The Jackson Post’s assistant post commander serves as assistant coach for Jackson High School’s varsity football team and for the team at Parkside Middle School.
“I started coaching when my older son was in youth sports, as a way to do something together that we both love,” Gibbs said. “My younger son followed the same path, so I joined his team too. I grew up in Jackson and am grateful to be able to serve my hometown from the sidelines and at our post.”
Some 400 miles north, Lt. Mark Giannunzio is also a familiar face in and on the field. The MSP Negaunee Post assistant post commander and Eighth District public information officer enforces the rules of the game as a high school and college football official, the latter for the Great Lakes Intercollegiate Athletic Conference.

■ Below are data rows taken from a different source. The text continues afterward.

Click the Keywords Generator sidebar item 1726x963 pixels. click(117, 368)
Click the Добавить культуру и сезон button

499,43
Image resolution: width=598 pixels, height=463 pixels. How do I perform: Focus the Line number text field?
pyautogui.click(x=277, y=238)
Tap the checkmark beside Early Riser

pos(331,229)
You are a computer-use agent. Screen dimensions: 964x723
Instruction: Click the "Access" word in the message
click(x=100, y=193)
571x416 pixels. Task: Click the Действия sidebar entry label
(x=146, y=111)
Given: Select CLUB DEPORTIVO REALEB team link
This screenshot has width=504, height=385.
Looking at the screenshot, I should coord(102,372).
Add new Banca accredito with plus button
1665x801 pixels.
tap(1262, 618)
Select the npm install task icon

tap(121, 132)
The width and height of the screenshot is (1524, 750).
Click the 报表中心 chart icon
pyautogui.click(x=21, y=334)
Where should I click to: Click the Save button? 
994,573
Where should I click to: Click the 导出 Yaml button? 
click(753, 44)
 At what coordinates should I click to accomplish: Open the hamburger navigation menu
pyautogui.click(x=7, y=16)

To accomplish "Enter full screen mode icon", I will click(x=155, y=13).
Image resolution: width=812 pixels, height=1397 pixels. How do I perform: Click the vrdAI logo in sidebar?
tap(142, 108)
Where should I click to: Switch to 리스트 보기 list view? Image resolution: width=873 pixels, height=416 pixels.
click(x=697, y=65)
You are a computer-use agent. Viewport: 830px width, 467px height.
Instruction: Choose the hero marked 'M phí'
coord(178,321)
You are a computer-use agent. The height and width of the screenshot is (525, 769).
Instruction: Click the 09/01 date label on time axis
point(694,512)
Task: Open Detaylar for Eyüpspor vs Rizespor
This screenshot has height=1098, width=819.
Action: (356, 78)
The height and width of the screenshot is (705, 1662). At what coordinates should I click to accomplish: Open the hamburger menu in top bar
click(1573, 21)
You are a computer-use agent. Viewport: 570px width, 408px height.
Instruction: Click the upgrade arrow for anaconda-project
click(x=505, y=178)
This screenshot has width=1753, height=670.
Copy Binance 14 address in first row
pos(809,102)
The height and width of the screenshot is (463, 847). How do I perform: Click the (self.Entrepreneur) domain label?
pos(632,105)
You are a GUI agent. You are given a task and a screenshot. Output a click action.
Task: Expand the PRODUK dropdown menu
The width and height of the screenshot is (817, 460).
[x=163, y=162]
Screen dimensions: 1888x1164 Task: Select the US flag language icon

“I started at the high school level to stay involved in athletics and make authentic connections in the community,” Giannunzio said. “It’s rewarding to help teach the game and share knowledge of the rules. I currently have a full 11-game schedule in the GLIAC Division II college conference, with high school games interspersed during the year.”
The correlation among coaching, officiating and policing translates.
“With my fellow troopers, I want to inspire, motivate and encourage to get the most out of them,” Gibbs said. “I take the same approach with my players to figure out what they need from me, as their designated leader, to be as successful as they can. In both capacities, I do the work alongside them. We do it together.”
This approach is especially important when tough times surface. Lieutenant Gibbs’ high school team experienced tragedy right before its first game when a player died in a car crash.
“We focused on adversity,” said Gibbs, who was in a unique position to talk from a police perspective too. “It’s a benefit to have that insight and background and share it with what they can control – make good decisions and wear your seatbelt.”
Lieutenant Gibbs incorporates his coworkers when he can, like during spring conditioning when fellow troopers join him and his players, helping all involved to make new connections and build strong bonds between the students and officers.
“One of the most important attributes in both careers is communication,” Giannunzio said. “Communication can make or break an official and a police officer. Much like selling a citation to a motorist, I need to be able to sell the penalty in a calm and professional manner. Demeanor and attitude go together on both the football field and when we are out patrolling in the Blue Goose.”
Treating everyone with dignity and respect is something Lieutenants Gibbs and Giannunzio commit to as members of a modern police agency and in their areas of expertise on the football field.
“Both roles afford so many opportunities to develop culture and cultivate teamwork,” Gibbs said. “The best part is watching others flourish and playing a part in their growth.”
PHOTOS (Top) Michigan State Police Lt. Tedric Gibbs, left, serves as an assistant football coach for the Jackson High varsity. (Middle) Lt. Mark Giannunzio officiates at the high school and college levels. (Below) Gibbs also coaches at Jackson Parkside Middle School. (Photos provided by the Michigan State Police.)